Güngör Uras

Güngör Uras

guras@milliyet.com.tr

Tüm Yazıları
Haberin Devamı


Bankaların topladıkları mevduat, 123.9 katrilyon lira. Bankalar bu paranın, 74.4 katrilyon lirasını devlet tahviline ve bonosuna bağlamış, 8.3 katrilyon lirasını mevduat karşılığı (garantisi) olarak Merkez Bankası’nda tutuyor, 30.3 katrilyon lirasını da kredi olarak kullandırmış. Kalan 10.9 katrilyon lira da bankaların kasasında veya başka alanlara yatırılmış.
Bankaların esas görevi, mevduat toplayarak kredi vermek. Mevduat olarak topladıkları parayı, kasalarında boş yere tutamazlar. Kredi olarak veremezse bir başka şekilde değerlendirmek zorundalar. Ama, sistem bizde tersine işliyor. Mevduat olarak topladıkları paradan tahvile ve bonoya yatırabilecekleri parayı, tahvile ve bonoya yatırıyor. Kalan olursa kredi olarak kullandırıyor.
Bankaların krediden kaçınmalarının değişik nedenleri var. Öncelikle, bizde banka kredileri likit değil. Bankadan kredi kullanan, bunu bir vade ile değil, devamlı olarak kullanmak üzere aldığı inancı ve davranışı içinde. Ayrıca, faiz oranlarının yüksekliği nedeniyle birçok firma kredi faizi ile ana parayı ödemede zorlanıyor. Kredi ihtiyacı olan, kredi alamamaktan yakınırken, bankalar, kredi kullandıracak güçte müşteri bulamamaktan yakınıyor.

Alternatifleri var
Tahvil ve Hazine bonolarının likiditesi açık anlatım ile istenilen anda paraya çevrilebilme özelliği, reel faiz oranlarının yüksekliği, bunlar için getirilen vergi kolaylıkları, bankaların mevduattan topladıkları paraların giderek daha büyük bir kısmının tahvile ve bonoya yönelmesine yol açıyor.
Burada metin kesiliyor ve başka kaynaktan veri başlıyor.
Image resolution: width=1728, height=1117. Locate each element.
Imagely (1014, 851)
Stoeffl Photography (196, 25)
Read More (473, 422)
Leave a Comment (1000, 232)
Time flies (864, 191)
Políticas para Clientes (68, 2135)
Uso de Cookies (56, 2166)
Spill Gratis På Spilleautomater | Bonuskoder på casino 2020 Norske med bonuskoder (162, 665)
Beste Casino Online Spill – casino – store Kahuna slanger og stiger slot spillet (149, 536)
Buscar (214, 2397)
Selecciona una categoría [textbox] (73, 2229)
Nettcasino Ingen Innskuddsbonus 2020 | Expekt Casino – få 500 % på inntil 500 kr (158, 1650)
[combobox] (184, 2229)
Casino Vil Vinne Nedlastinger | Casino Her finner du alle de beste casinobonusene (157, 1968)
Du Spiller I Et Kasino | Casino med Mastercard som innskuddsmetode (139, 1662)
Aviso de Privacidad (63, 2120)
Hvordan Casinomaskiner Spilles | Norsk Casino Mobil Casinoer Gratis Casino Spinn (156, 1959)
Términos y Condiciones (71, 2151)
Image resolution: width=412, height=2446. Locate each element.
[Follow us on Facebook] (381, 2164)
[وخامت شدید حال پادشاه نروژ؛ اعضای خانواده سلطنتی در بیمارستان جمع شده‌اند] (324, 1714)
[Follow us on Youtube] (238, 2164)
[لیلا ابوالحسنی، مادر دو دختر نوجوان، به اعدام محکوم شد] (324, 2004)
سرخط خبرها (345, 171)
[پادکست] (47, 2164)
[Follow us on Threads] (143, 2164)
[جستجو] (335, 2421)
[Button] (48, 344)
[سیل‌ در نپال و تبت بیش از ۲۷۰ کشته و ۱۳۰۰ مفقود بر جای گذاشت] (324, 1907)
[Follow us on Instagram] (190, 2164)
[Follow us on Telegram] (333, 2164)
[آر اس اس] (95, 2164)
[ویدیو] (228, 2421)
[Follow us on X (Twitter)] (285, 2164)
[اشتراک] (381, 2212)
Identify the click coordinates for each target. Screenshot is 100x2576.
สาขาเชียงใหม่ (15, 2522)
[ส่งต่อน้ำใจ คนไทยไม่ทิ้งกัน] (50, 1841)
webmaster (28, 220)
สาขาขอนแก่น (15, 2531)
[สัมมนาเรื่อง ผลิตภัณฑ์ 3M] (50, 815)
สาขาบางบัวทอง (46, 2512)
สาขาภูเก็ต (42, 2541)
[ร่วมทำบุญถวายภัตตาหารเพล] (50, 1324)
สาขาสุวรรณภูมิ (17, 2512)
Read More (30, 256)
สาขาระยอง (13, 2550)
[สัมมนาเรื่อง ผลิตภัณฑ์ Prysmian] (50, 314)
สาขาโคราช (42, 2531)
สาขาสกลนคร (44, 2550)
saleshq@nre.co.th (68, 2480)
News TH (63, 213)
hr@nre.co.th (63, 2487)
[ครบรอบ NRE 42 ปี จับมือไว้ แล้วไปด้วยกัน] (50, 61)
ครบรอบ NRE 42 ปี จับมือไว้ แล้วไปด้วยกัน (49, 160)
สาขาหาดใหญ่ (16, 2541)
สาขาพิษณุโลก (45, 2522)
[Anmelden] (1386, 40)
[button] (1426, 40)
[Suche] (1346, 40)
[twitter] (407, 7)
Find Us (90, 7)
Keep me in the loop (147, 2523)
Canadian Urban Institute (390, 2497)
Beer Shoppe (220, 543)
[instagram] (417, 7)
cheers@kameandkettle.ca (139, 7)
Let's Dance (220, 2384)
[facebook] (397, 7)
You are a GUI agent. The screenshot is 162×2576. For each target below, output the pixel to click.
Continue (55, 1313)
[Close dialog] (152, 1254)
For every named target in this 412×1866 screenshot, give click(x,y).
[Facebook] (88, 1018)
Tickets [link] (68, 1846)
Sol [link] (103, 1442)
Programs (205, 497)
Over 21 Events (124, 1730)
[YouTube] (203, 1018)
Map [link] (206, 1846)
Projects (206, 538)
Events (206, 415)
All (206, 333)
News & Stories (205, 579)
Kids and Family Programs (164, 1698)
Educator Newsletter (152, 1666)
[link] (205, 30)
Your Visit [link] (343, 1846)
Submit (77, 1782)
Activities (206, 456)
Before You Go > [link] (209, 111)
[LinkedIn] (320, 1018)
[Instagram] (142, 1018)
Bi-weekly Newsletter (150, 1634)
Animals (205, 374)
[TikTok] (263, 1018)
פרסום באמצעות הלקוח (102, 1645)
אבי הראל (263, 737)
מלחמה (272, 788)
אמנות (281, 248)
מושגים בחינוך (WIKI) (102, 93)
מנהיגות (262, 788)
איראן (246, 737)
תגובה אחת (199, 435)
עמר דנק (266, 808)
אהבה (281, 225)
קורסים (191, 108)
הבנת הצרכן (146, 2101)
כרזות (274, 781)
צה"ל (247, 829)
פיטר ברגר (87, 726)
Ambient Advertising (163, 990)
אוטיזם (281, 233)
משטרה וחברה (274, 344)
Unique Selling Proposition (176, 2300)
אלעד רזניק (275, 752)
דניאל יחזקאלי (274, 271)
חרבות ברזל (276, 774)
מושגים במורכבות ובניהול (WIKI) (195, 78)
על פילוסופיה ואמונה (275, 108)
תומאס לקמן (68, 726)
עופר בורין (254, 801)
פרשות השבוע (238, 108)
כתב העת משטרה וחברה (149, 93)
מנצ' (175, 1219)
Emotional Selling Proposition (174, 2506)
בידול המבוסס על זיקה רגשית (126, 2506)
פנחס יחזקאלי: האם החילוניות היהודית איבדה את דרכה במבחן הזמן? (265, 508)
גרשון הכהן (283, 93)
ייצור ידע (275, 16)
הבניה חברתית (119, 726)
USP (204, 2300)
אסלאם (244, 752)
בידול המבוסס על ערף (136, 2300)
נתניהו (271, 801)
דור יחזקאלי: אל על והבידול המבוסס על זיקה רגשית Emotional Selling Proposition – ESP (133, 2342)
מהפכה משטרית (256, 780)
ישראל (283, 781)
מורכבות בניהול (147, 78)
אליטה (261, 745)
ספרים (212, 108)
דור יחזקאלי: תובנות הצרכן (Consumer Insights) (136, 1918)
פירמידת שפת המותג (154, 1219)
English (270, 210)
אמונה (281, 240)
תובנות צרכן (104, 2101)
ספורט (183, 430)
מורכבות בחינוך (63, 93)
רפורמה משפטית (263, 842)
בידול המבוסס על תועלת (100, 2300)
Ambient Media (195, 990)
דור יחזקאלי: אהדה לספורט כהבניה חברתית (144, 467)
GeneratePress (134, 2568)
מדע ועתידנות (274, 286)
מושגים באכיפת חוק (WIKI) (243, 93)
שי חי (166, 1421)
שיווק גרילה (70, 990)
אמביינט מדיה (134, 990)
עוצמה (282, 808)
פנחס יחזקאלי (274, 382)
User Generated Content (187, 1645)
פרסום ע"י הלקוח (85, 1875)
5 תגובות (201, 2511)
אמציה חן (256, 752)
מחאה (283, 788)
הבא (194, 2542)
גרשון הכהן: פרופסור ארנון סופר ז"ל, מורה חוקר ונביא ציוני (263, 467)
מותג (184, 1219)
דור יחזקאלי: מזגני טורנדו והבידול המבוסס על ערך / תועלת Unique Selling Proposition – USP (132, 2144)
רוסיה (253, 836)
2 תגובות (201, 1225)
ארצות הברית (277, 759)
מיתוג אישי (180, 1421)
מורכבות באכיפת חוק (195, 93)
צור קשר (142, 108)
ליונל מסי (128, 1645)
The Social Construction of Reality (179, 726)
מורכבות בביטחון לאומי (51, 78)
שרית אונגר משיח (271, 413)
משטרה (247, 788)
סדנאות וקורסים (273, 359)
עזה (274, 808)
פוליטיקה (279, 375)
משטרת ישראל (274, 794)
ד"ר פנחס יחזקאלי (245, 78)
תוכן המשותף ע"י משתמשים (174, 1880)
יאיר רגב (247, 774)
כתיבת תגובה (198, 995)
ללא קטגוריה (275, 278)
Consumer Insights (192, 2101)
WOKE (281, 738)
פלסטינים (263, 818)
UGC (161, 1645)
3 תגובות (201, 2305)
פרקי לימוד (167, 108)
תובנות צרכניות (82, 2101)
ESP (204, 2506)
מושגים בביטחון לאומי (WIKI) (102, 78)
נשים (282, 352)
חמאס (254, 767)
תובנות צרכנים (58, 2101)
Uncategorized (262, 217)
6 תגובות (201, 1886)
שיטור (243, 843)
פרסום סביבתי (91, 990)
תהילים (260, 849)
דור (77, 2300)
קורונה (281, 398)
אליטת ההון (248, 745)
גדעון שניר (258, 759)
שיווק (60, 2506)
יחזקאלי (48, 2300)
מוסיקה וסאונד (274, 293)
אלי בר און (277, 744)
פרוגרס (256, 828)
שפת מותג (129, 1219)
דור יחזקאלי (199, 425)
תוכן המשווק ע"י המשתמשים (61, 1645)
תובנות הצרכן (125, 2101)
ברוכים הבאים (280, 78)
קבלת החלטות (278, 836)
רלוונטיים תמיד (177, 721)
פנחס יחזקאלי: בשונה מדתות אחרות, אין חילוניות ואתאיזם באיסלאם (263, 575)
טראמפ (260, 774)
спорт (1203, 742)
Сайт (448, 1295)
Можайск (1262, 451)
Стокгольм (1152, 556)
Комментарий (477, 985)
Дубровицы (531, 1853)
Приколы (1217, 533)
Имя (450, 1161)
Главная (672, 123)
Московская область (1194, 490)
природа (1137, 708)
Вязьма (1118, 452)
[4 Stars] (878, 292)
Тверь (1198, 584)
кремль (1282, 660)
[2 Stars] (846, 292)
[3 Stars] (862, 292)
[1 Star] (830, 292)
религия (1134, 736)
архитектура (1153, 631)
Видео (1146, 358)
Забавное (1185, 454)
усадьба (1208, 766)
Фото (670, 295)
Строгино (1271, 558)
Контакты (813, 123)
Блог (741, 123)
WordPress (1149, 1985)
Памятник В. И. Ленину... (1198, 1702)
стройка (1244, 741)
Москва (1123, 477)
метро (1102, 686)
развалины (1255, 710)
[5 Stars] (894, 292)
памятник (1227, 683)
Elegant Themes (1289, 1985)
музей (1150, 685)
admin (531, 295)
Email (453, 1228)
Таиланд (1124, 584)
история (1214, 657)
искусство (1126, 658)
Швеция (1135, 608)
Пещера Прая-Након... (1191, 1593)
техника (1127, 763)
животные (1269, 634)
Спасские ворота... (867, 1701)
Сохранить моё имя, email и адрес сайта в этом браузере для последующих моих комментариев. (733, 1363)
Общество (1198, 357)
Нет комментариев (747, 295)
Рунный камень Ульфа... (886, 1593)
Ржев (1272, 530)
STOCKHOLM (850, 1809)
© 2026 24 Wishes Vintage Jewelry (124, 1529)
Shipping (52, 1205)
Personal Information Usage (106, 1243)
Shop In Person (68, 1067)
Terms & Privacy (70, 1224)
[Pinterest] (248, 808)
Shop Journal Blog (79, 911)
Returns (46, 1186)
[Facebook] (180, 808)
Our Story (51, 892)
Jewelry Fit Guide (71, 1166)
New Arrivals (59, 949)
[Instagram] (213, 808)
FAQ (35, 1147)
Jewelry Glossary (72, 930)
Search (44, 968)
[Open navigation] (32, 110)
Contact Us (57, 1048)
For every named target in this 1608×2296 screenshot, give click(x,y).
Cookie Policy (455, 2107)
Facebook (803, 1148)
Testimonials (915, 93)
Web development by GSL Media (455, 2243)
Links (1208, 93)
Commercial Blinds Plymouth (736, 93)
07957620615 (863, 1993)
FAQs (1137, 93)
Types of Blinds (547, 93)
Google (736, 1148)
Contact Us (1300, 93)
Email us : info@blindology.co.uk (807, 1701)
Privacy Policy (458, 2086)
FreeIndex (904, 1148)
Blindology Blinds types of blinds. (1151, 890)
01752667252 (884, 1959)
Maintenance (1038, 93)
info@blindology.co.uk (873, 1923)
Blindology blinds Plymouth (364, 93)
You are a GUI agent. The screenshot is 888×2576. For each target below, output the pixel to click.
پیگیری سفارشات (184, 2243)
Kredi verememek, bankacıları üzmüyor. Çünkü, tahvil ve bono nedeniyle her zaman için alternatif bir yatırım alanına sahipler.
Bu tablonun bir de arka yüzü var. Tasarruflarını bankaya Türk lirası ve döviz mevduatı olarak teslim edenler, "benim param, bankanın kasasında duruyor" diye düşünüyor. Halbuki, bankanın kasasında duran para yok. Bankanın veznesine bırakılan paranın büyük bölümü (yüzde 60.1’i) tahvil ve bono karşılığı Hazine’ye aktarılmış. Az bir bölümü de (yüzde 24.5’i) kredi olarak dağıtılmış.
Bankaların mevduatı ödeyebilmesi için, kredi olarak verdiği parayı geri alması, kredi kullananların ödemelerini zamanında yerine getirmesi, Hazine’nin de tahvil ve bono faiz ve anapara ödemelerini aksatmadan yapması gerekiyor.

‘Af gelsin’ diyorlar
Bu gerçeği unutanlar, çok kere çok tehlikeli önerilerle ortaya çıkıyor. Örneğin, "ekonominin güç durumu nedeniyle, kredi kullananlar taksitlerini ödeyemiyorsa faiz ödeyemiyorsa, bunlara af gelmeli" diyenler oluyor. Bir bankadan kredi kullanana anapara ve faiz konusunda getirilecek af, o bankaya mevduat yatıranların, mevduat alacaklarından vazgeçmeleri demektir.
Örneğin, "iç borç çevrilemez hale gelirse" Hazine, tahvil ve bonoların anaparasını veya faizini ödemez olur biter" diyenler oluyor. Mevduatın yüzde 60.1’i tahvil ve bonoda olduğuna göre, tahvil ve bononun anapara ve faizinin ödenmemesi demek bankalardaki mevduatın yüzde 60.1’inin karşılıksız kalması demektir.
Mevduatın, bu kadar büyük bölümünün tahvile ve bonoya bağlanması, iç borç stokunda yeniden yapılandırma konusundaki teşebbüslerin de önünü kapatıyor. Fakat burada ana sorun, Hazine’nin iç borç stokunu çevirme işine birinci önceliği vermesi olur. İç borcu çevirme işi birinci öncülüğü kazanınca, ekonominin kredi ihtiyacının karşılanması geri planda kalıyor. Tahvil ve bonoya yapılacak yatırıma sağlanan net getiri, kredinin bankaya sağlayacağı net getirinin üzerine çıkıyor. Bu çarpık yapının kısa sürede düzeltilmesi de imkânsız.